So I am pregnant, and one second I am completely sure I should have a termination the next I want the baby I'm worried that whichever choice I make I’ll regret and feel I should of chose differently!
A little background me and my fiancé have been together about 3 years, We both have good jobs, we do live together in a rented a house and have done for for around 6 months.
I guess on paper it seems like a good time to have a baby, apart from us not being married, we do usually have a pretty good relationship, apart from I really don’t get along with his family and sometimes that can effect us and cause an argument and when we do argue these arguments are really explosive.

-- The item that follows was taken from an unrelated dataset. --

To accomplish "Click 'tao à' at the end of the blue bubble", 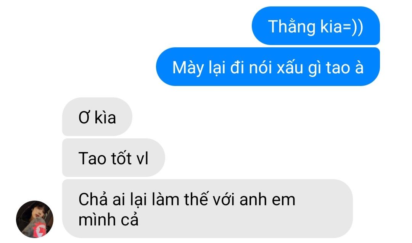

When I found out I was pregnant I was so shocked and when I told my fiancé, his first reaction was "I'm not ready for a baby, we can't do this’’ he since then has said he’s 100% sure he does not want to have a baby yet, But he has said He would support me either way in whatever I decide and I know it is my decision, but I guess I would feel bad about forcing him into something he doesn’t want. And I'm not even fully sure that I want the baby either. My mind is just so split.
I'm not sure I want to be tied to him with a baby for the rest of my life.
If I do have the baby I would feel so bad and guilty that this has been such a negative start and it wasn't happy news, and I would have to bring the child up knowing I wasn’t sure if It was wanted.
Has anyone been in a similar situation and can advise on how they made a choice?
I've never been this confused about anything in my life.